The goal is to create a computer-generated news site that aggregates headlines from different news sources around the world:

Taking a look at the centroid table results I want to Understand the following:

https://ibb.co/n1mvnbk

I used K=5 and I am using TF-IDF

Explain what those numbers mean? When an attribute is zero in multiple clusters, what does it mean?
When I sort the centroid table by each cluster at a descending order, I find some words or attributes that have a higher value with this cluster while zero values in other clusters. Does this mean that these words occur more or less frequently in this cluster? How can I discuss the clustering model Do all the clusters make sense and why?

Do you think k=5 is a good choice for this dataset? or I need to choose 3? How can I classify that?

2

2 Answers

0
votes

I believe K=5 denotes number of cluster you are looking into current Dataset. On the basis 5 centroid will be placed in data will be around them.

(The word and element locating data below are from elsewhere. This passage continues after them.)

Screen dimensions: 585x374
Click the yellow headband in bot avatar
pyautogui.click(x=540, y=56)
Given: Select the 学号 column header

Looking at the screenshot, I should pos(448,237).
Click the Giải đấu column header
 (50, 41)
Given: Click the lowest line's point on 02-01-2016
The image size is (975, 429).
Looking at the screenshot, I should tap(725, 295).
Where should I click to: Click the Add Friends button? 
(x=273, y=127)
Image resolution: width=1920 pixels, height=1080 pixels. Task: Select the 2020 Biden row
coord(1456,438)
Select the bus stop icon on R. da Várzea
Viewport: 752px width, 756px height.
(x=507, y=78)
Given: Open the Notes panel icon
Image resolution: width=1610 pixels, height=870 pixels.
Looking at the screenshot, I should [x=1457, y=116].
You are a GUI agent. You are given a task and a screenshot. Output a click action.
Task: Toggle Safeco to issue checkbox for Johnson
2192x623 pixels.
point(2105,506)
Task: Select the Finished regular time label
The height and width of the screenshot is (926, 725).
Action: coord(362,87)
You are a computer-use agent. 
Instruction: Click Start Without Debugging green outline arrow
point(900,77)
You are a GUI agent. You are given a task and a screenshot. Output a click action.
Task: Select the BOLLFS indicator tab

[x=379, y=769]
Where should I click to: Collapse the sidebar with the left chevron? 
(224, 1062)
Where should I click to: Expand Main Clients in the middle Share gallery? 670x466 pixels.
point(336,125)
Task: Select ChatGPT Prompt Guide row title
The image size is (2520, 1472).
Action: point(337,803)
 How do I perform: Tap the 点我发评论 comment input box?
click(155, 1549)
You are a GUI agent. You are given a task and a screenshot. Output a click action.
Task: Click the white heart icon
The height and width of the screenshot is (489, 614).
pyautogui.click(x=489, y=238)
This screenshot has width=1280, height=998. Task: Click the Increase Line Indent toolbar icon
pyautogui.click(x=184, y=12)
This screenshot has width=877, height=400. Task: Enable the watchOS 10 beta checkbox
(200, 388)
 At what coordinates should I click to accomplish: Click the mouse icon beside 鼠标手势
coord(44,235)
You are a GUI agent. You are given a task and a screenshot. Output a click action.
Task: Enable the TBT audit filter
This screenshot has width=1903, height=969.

Do you think k=5 is a good choice for this dataset? Its hard to predict this way. It is all done by mathematical combination and permutation.

You might use Elbow Method to identify correct number of cluster needed for any given dataset. This methodology is based on WCSS(Within Cluster Sums of Squares) which find distance between points and provide centroid points.

0
votes

Those numbers are the average tf-idf of the cluster. So a 0 means that the word is not in the cluster, and the highest valued words are most characteristic words for the cluster.

Note that for text you'll want to use spherical k-means rather than regular k-means.

Choosing k is a big problem. Forget the elbow method, it never works except for you examples. Experiment with different k and choose the one that is most convincing or most useful. None of the usual heuristics for choosing the k in k-means will work here I fear (VRC is IMHO the best). The main reason is that the data cannot be well partitioned into k clusters. There is no reason to assume there are exactly k topics in the world, nor that every document only contains one topic. Instead, topics will be a complex structure itself. For example there is Trump, but there also is the Trump Erdogan meeting, and there is the impeachment. These are not disjoint. But you will also have articles that don't fit into any of these topics. This leads to the effect that the true best k would likely be very very large, as large as the number of articles (and hence not useful).